Eoin · March 30, 2023, 11:37am

Welcome @josemimo2

Awesome you are using Edge Impulse for your project!

Not sure how much advice we can give on this. Look for some review papers on the subject and discuss it with your supervisor though, you may find that pitch is used for identification.

To build a small test on pitch you could build a model using “approve” or “deny” for a given keyword. You can do this with a classmate or shift the pitch on a recording of your own voice.

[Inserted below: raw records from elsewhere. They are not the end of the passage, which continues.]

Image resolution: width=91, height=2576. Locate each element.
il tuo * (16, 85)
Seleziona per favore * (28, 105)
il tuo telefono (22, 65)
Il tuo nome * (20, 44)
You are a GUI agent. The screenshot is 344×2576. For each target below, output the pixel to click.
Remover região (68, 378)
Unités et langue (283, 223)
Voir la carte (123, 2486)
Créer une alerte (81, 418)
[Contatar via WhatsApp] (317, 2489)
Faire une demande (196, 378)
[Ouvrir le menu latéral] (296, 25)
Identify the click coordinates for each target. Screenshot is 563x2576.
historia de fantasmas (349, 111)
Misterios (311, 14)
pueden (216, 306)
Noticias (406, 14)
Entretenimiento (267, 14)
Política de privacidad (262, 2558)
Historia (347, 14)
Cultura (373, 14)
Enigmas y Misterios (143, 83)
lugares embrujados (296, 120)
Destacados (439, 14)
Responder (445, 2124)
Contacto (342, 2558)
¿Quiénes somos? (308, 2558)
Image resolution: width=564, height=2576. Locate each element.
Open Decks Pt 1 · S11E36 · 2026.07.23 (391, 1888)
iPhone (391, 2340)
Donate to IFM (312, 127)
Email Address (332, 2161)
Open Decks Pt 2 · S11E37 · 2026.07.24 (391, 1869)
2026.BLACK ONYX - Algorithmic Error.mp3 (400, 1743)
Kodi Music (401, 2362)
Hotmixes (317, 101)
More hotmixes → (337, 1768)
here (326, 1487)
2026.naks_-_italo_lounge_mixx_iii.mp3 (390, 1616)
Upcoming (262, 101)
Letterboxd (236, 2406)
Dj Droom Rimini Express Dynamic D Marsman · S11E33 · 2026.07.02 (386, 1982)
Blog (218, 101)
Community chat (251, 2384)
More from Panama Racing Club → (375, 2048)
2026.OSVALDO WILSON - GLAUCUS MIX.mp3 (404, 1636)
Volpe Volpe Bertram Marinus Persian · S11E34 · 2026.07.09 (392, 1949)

Please do share your project with us once its published, and you can reference us through the publication we made with Harvard: [2212.03332] Edge Impulse: An MLOps Platform for Tiny Machine Learning

Best,

Eoin

louis · March 31, 2023, 7:50am

Hello @josemimo2,

Not entirely sure that it will work but I’ll try a spectrogram pre-processing + anomaly detection learning block for this kind of project. As @Eoin mentioned, I’d also start with a given keyword.

Let us know of your results, I’m curious.

Best,

Louis

Joeri · March 31, 2023, 9:09am

Can you elaborate more on this?

MMarcial · April 1, 2023, 10:46pm

@Joeri I assume an example scenario @josemimo2 is talking about is: you walk up to your front door on your house and say “unlock door”. Of course the door should not open for anyone else even is the know the magical open sesame phrase.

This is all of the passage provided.